Friend Jim makes a dire observation:

This reminds me of the alcoholic wag who said, "I have lost my wife and family, my job, my health--and my memory is getting poor.  Of course I drink!  What the hell would you do?"


Here is the same line from the DLC:  "The Democratic Party has lost the Senate, the House, and the Presidency.  People see us as unprincipled and without vision.  Of course we need to run like Republicans!  What the hell would you do?"


There is a rather precise definition of addiction, in cybernetic terms:

  1. A signal indicates that a problem has been encountered that requires the system to make a change in its behavior.  For example, losing one's health might be a signal to an alcoholic to stop drinking and seek recovery with the support of Alcoholics Anonymous.
  2. The operator of the system turns off the signal, or turns off awareness of the signal.  This action is generally called a "palliative"--i.e., it makes you feel better, but does not cure the true problem.  In the case of the alcoholic, further drinking turns off anxiety, guilt, shame, depression--at least temporarily.
  3. Because the underlying problem  has not been addressed, the condition of the system continues to decline.
  4. [Return to #1, and loop the program again.]

/.../

Most Americans are tired of right and left--tired, frankly of Republicans as well as Democrats.  Look, please, at the polls on non-voting and the expansion in numbers of independent voters. Most Americans would like a  newspectrum entirely, a new perspective.  Americans would--I believe--reward a party that creatively reframed our fundamental challenges.

/.../

A Democratic victory, however wide [or narrow -ed.], will not be a victory of ideas, but of tactics.  It will not have advanced political thought in our country, it will have further demeaned it.

We will not be on the road to recovery, we will be one loop deeper into addiction.  And as a nation, the process of this campaign is likely to leave us more misinformed, less effectively led, and more turned off.

/.../

Unfortunately Democrats may have a hell of a hangover from the campaign--having spent millions of dollars promoting a Republican point of view.

Remind me to rant about the Center... and how this election is not about progress or any such thing. It's about slamming the brakes. Not just on the hawks, the Reps et al, but the whole damn thing.

Comments

It seems like the time is ripe for the old duopoly to splinter. Like a dividing embryo that evolves into a more complex creature, the internal divisions within the Two Big Parties themselves seem ready to splinter into multiple parties. There are honourable Republicans who are dismayed at the actions of the present Administration, for example, and there are Dems like "Joementum" Lieberman who are Republican in all but party affiliation. Look at the slate of candidates for the Democratic leadership this past year; could each of these candidates not claim to represent at least some of the people all of the time? (Yes, even Dennis Kucinich!)

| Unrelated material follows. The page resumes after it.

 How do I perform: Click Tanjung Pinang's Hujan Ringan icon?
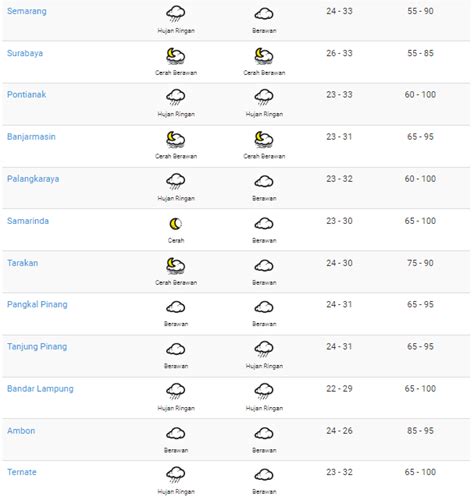pyautogui.click(x=264, y=349)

To take the analogy further, like an organism that grows from stem cells into specialized tissues, the parties within most mature multiparty democracies have sharper focuses and their own demographics. Here, we have centrist, rightist, separatist/nationalist, enviro-left and social-left parties, and to some degree all of their opinions weigh on the shape of legislation. In a minority goverment, the assent of (a) coalition partner(s) is essential.

In the US, the centrist elements of the two major parties might merge; the environmental, green, family farm and hunters' lobbies could find common, if sometimes fractious ground; the economic and cultural conservatives, often at odds with each other, could decide to call it a day and each go it alone. And then there are many non-WASP sectors of the US population who are under-represented today, yet may hold significant sway in the next 50 years as they reach critical mass, Latinos for one. Traditionally, the Democrats have represented most non-Orange County ethnicities, but what happens when they decide they'll have a better chance going it alone?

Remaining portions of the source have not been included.